EXERCISE REQUIREMENTS: Could you give back every entry below exactly, with the pictures dropped?

INPUT DATA:
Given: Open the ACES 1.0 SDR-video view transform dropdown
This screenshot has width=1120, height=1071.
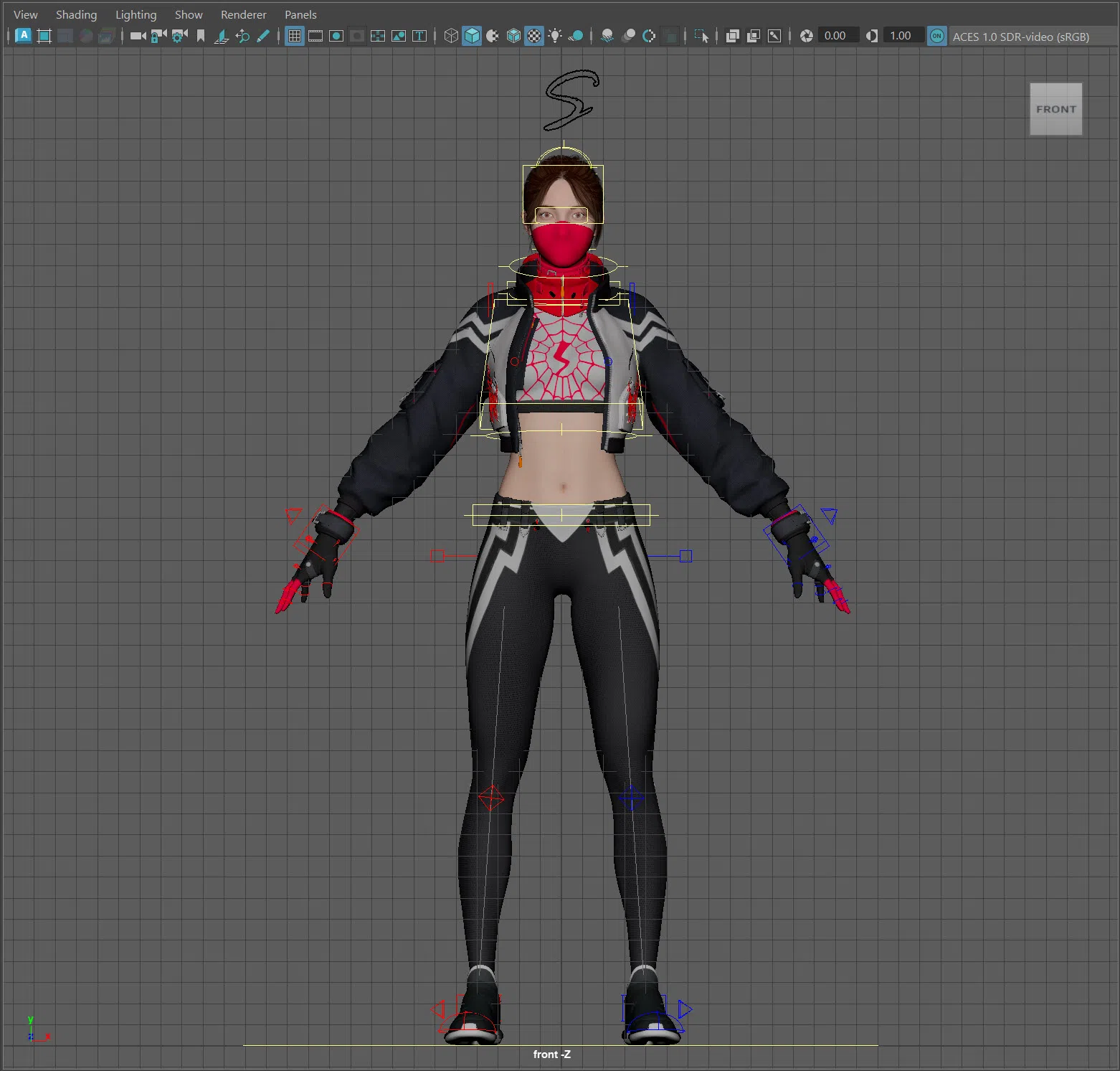Looking at the screenshot, I should [x=1020, y=37].
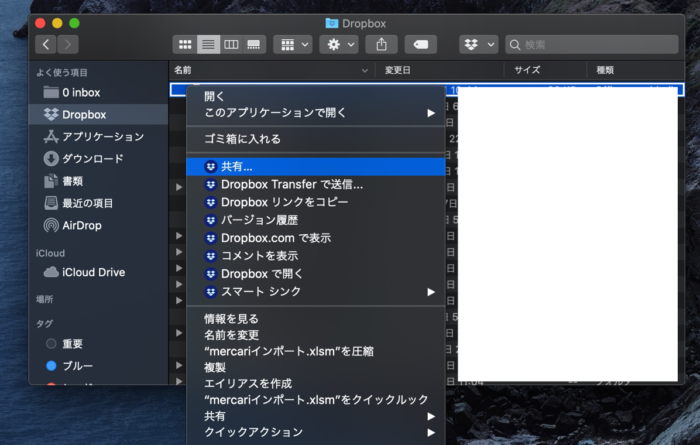This screenshot has width=700, height=445.
Task: Switch Finder to column view
Action: point(231,44)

ANSWER TO THE PROBLEM:
Given: Open the ACES 1.0 SDR-video view transform dropdown
This screenshot has width=1120, height=1071.
Looking at the screenshot, I should [x=1020, y=37].
This screenshot has width=700, height=445.
Task: Switch Finder to column view
Action: point(231,44)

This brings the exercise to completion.